The schedule no longer resembled a house made out of mayonnaise, but it was still important to us we follow our noses and be flexible to events. The prime example of that, of the whole production experience, was Spencer: we could only do it during a conference he was attending in Nashville. This required us standing down filming in Charlotte that weekend. It was worth it.
In the seven-hour drive to the conference, we chewed over our gameplan. Gary’s conclusion was clear: Spencer was no ordinary interviewee, and the tone of the questions would be best described as “all guns blazing”.
”To a man - and they all were - the attendees resembled a Peaky Blinders think-in”
The other discussion we had was with our head of production / rock Lucy, with whom we stepped through our exit strategy if anything kicked off. It’s worth mentioning that the conference was organised by a group called American Renaissance - their interest was not painting, but “race realism”. To a man - and they all were - the attendees resembled a Peaky Blinders think-in.
When Spencer sauntered over, he looked at Gary, then at me, a glimmer of pantomime confusion on his face. “Are you the interviewer?” he says to Gary.
My initial thought was a mundane production one - Surely I used the phrase “our interviewer Gary” dozens of times to him in the setup? Then I realised. Of course I had, he was just being a berk because Gary was the sole person of colour in a ten mile radius.
The exchange was explosive, and in light of what happened weeks later in Charlottesville, portentous. In the edit suite, up front was the only place for it.
But the programme is about much more than one confrontation with one racist: it aims to examine how White America slipped its anchor to the point where Spencer is prominent, and to examine harmful attitudes perpetuate in whispers, nods and winks as much as in primal howls.
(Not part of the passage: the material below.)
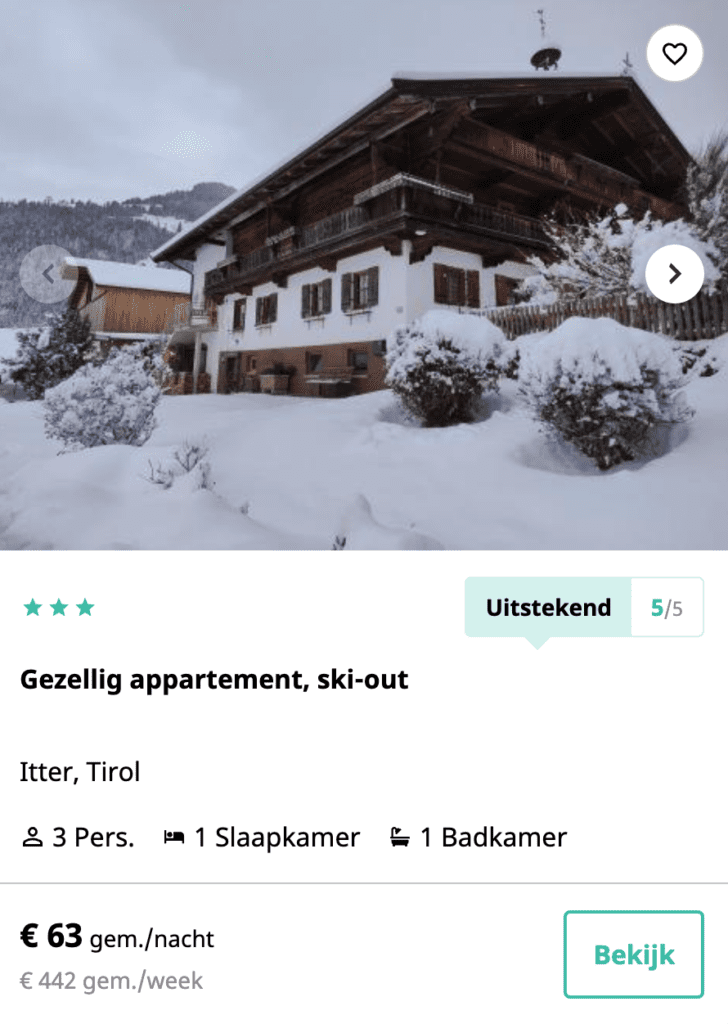The height and width of the screenshot is (1024, 728).
Task: Click the second green rating star
Action: pyautogui.click(x=59, y=608)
In New Orleans, for example, we met with Jean Rice, a doyenne of the Big Easy’s society life, one of Shianne’s inspired finds. Jean was a delight, hospitable and friendly. She also called the KKK ‘liberal Democrats’, and Robert E Lee honourable. The fact that nice people possessing notions like that gets to the heart of things.
Making this programme with Gary was a joy. Apart from his great taste in roadtrip music, he has no truck with gotcha journalism or crash-bang-wallop television - he knows people need to be genuinely engaged with to be understood, and that the death of empathy is the beginning of the end.
A year since Trump’s election, confusion over the President’s appeal is still strong. Hopefully this programme will shed some much-needed light on the world’s prevailing hot topic.